James' "swipe" at the Catholic Church was simply a statement of fact. The Bishops did indeed intrude in the political sphere with absolutist arrogance. The Catholic Church has shown over the centuries that when it has political power it is totally oblivious to or opposed to the right of dissent; when not in absolute control it claims the rights of dissenters.
If James "attacks" the Catholic Church perhaps he does so because, like so many of us, he has seen an institution that was part of his very core, implode upon itself. Perhaps he, like so many of us, has seen the hypocrisy and outright coverups of evil by those supposedly moral guardians and said "if they are like this now were they like this when I was in my formative years?" "Can I believe anything I was taught be liars and dissemblers?"
Whether Mr. Carroll takes an unneeded swipe at the Catholic Church or not his point is well taken. There are too many in this country willing to allow the leakage of Church interests into those of the nations interest. A lot of folks like to write about the divisiveness of this political actor or another, but the truth is nothing can be more divisive than the imposition of religion into politics.
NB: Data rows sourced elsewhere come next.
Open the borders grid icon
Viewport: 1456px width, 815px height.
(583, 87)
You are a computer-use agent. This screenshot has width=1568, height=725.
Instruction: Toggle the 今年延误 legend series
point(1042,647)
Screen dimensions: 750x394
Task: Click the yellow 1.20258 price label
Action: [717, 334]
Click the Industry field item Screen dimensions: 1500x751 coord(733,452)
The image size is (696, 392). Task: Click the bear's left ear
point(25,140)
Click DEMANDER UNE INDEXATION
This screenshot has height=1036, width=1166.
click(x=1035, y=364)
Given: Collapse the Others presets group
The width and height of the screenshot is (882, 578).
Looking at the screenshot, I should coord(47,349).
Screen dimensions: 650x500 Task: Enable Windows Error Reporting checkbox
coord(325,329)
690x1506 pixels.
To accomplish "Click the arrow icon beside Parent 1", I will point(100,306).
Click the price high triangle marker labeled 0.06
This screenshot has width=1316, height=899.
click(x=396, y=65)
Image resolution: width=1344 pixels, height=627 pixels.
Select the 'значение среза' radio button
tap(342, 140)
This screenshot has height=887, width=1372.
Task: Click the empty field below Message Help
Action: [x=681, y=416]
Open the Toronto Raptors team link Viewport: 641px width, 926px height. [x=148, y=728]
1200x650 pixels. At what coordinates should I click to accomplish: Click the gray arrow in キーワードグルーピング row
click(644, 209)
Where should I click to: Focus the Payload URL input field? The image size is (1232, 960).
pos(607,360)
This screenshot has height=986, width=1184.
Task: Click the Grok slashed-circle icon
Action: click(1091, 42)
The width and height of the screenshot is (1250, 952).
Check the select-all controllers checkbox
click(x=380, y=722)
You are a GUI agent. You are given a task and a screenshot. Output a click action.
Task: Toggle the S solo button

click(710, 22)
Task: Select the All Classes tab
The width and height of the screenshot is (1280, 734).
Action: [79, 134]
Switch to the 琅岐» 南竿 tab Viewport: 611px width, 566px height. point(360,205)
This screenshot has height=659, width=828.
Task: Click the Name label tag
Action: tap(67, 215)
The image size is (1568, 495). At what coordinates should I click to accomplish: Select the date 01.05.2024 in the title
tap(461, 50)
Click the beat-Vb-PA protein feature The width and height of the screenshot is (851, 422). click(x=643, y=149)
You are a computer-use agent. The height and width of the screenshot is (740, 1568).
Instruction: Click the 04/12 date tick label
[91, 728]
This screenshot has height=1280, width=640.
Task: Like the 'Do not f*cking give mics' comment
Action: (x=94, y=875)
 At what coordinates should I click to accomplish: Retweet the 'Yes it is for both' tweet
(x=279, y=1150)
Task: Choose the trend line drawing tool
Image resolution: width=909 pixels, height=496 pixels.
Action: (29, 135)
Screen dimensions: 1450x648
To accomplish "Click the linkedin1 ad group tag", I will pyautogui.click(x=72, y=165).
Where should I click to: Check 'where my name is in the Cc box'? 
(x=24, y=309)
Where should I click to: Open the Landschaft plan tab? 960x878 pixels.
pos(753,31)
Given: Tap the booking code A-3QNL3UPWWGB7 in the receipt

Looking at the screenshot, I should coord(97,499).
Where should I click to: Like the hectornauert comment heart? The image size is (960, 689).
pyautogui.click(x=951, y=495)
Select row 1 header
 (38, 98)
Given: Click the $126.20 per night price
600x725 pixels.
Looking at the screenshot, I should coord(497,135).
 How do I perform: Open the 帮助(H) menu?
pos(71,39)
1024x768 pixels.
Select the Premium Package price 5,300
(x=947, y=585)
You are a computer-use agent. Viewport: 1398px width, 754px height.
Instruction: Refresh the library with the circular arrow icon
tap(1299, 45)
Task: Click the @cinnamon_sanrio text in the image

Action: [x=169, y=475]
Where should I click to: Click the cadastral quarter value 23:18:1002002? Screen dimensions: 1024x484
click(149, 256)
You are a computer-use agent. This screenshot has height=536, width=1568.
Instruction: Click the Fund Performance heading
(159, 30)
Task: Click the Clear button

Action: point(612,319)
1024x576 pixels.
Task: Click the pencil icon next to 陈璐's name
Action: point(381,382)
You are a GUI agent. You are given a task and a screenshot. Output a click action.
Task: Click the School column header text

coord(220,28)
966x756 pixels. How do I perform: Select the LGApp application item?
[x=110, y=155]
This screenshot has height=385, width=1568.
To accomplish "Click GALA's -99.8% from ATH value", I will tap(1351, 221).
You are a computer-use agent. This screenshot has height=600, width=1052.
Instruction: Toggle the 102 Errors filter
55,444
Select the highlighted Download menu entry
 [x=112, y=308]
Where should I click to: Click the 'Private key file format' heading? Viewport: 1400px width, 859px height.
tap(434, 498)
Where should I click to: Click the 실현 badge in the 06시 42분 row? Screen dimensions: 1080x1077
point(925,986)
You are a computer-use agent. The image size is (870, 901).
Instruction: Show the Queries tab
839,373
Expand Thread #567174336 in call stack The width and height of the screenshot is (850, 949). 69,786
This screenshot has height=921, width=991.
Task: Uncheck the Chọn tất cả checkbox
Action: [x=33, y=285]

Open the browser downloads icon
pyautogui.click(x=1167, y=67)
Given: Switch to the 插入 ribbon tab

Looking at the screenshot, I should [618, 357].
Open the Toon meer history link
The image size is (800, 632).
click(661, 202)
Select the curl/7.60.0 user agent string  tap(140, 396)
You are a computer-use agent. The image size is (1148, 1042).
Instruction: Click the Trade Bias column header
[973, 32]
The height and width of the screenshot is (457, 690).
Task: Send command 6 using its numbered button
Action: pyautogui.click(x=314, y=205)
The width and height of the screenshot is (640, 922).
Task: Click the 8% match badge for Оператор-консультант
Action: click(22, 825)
Deeply rooted in the idea of absolute truths the imposition of religion can lead to nothing except pitting one "absolute truth" against another or even worse pitting "absolute truths" against the "grayness" of politicdal truths. While ideological purity is abhorrent, religious "truths" are downright destructive.
A religion has the oppurtunity to influence politics through the individual vote of its adherents. Further intrusion is undue influence and should be banned,free speech arguments pushed by the GOP, Brown and Ray Flynn notwithstanding.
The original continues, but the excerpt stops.